Introduction: Lipomyelomeningocele (LMMC) is a neural tube defect with neural elements incorporated into the spinal lipoma with the prevalence ranging from 0.3-0.6 per 10000 live births. Lipomyelomeningocele is a form of closed spinal dysraphism presenting as a subcutaneous fatty mass over the inter-gluteal cleft. It is a lipoma fused to a dorsally split spinal cord. It can present with cutaneous manifestations, musculoskeletal features, urological features and neurological features. Case: Our patient is a 2 year old girl with no history of complications at birth who was referred to the neurosurgery outpatient department with complaints of swelling in the lower back and a cutaneous dimple since birth. An initial ultrasound at birth had showed features of spinal dysraphism. The patient was asymptomatic with normal strength of the lower extremities.
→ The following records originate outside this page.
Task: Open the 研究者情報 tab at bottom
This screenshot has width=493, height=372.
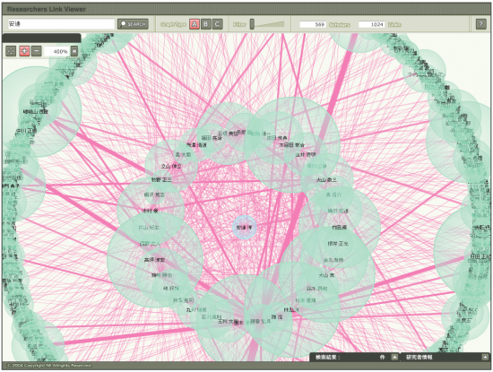Action: click(419, 358)
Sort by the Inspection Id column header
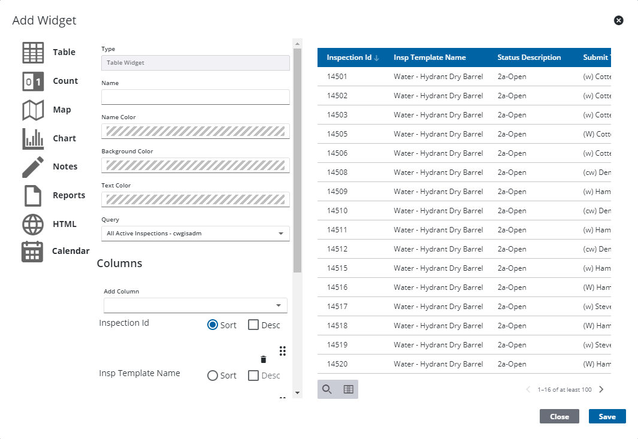This screenshot has width=638, height=439. [x=349, y=57]
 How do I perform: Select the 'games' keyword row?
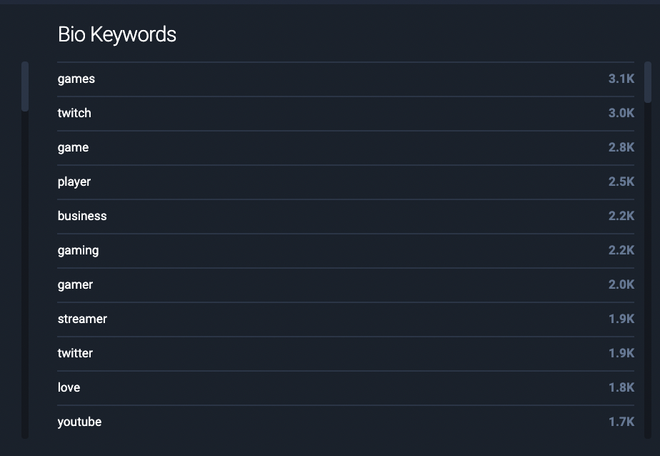coord(346,79)
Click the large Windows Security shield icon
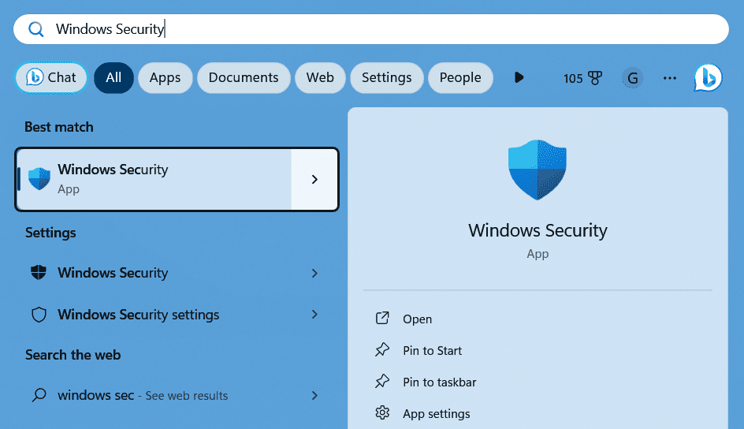 [x=538, y=170]
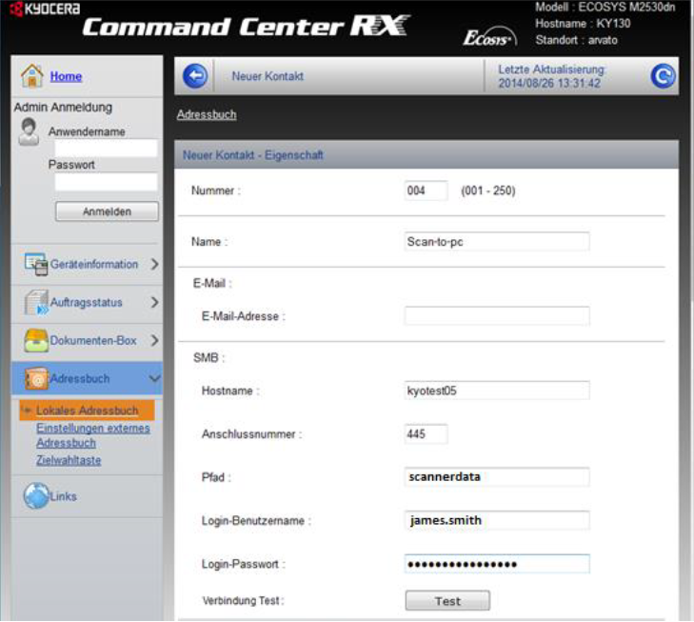
Task: Expand the Dokumenten-Box submenu arrow
Action: (x=154, y=340)
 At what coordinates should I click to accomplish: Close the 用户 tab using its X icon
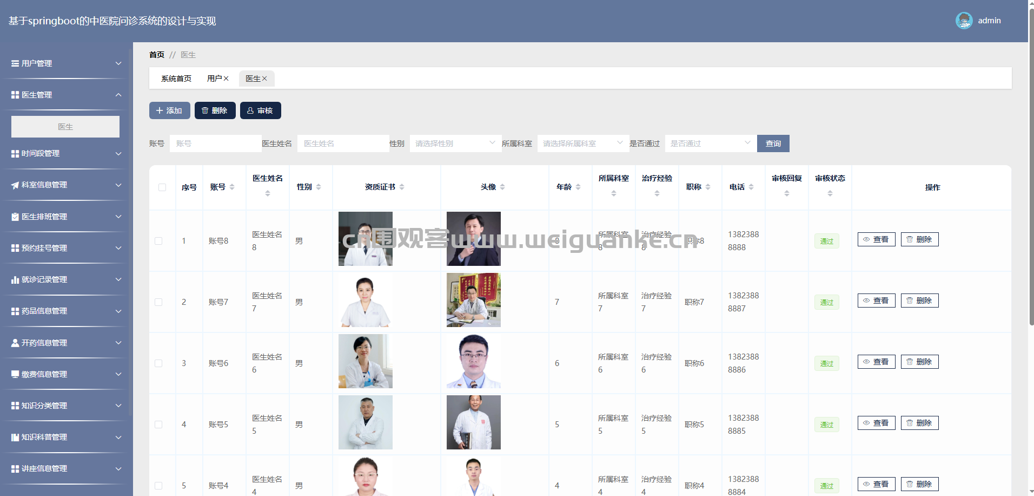point(226,79)
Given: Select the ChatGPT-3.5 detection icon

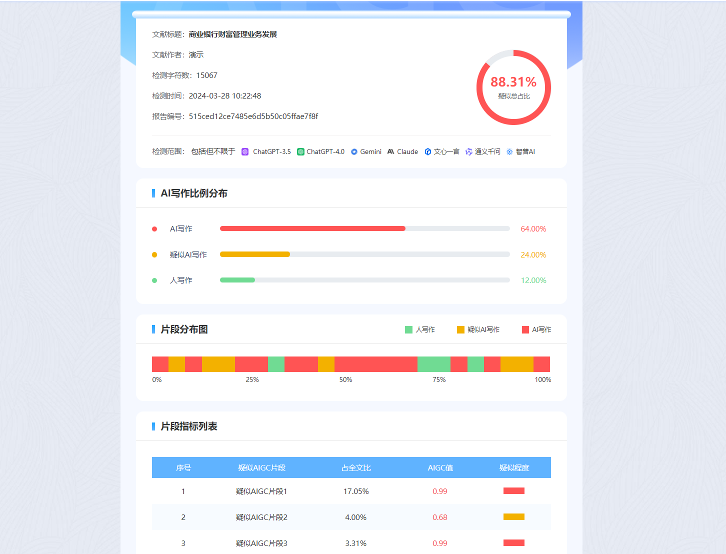Looking at the screenshot, I should [x=245, y=152].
The preoperative study included MRI of the lumbosacral spine with T1 weighted image (plain and contrast) and screening of the brain and was correlated with CT scan at the level of L2 to L5. It showed closed spinal dysraphism with lipomyelomeningocele from L2 to L5 level with tethered spinal cord, herniated tissue measures 11.5 x 4.4 x 7 cm, sacral agenesis with an open defect of 3cm with ossified bony component in the subcutaneous plane at L2-L5 level measuring 5 x 3 cm on the left side. The patient underwent repair of the lipomyelomeningocele under general anesthesia. Conclusion: The management of lipomyelomeningocele is challenging with surgical management being done in patients with progressive symptoms. The clinical management of the lesion depends on the severity. Asymptomatic patients can be treated conservatively with regular follow up. Surgical intervention is planned in symptomatic patients such as sensorimotor deficits, progressive worsening of musculoskeletal abnormalities. Early surgery in asymptomatic patients can prevent the development of neurological deficits.